* **TASK ITEM**: The answer must consist of each line below that holds the word "agent", copied as it stands.

Saved data entries

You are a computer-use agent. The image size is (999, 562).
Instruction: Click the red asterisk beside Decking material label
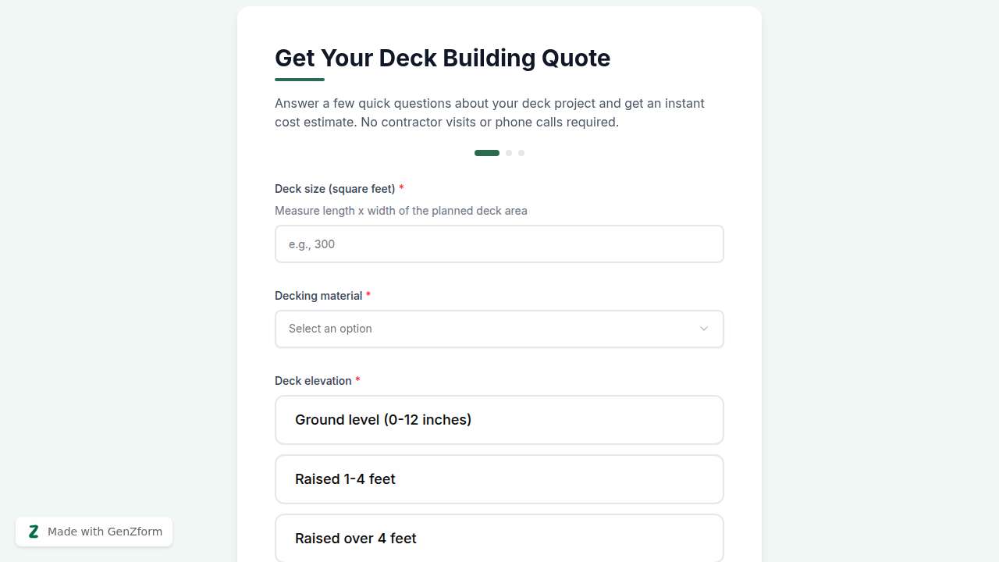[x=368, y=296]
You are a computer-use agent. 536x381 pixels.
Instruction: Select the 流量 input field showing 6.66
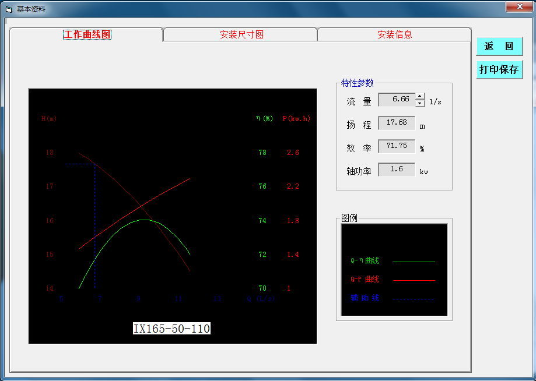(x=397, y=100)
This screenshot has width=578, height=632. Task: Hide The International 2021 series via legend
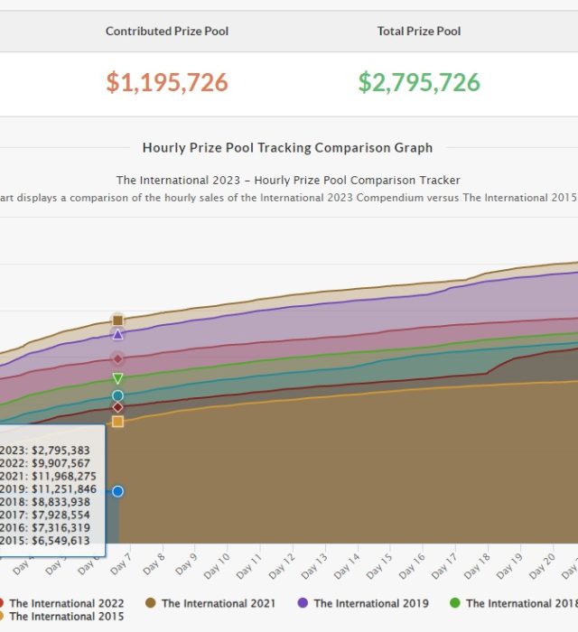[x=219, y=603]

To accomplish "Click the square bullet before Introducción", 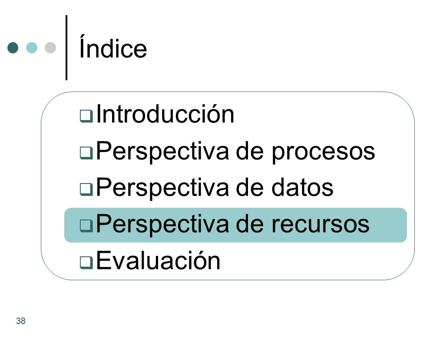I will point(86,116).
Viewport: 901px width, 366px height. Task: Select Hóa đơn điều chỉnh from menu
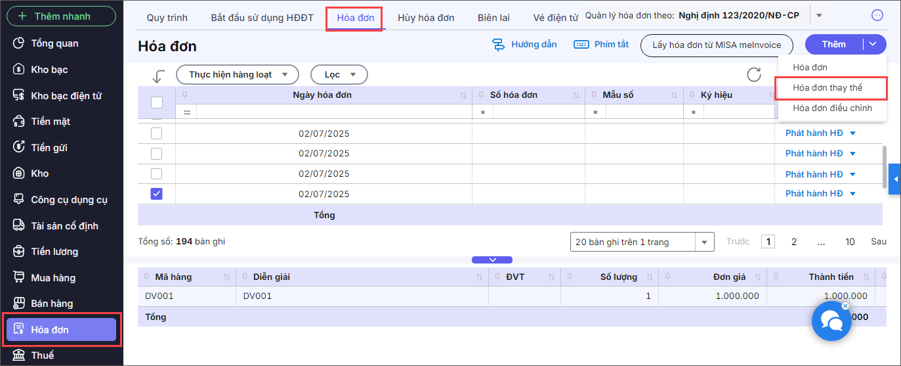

* **REPLY**:
You are a computer-use agent. The image size is (999, 562).
You are a computer-use agent. 536x381 pixels.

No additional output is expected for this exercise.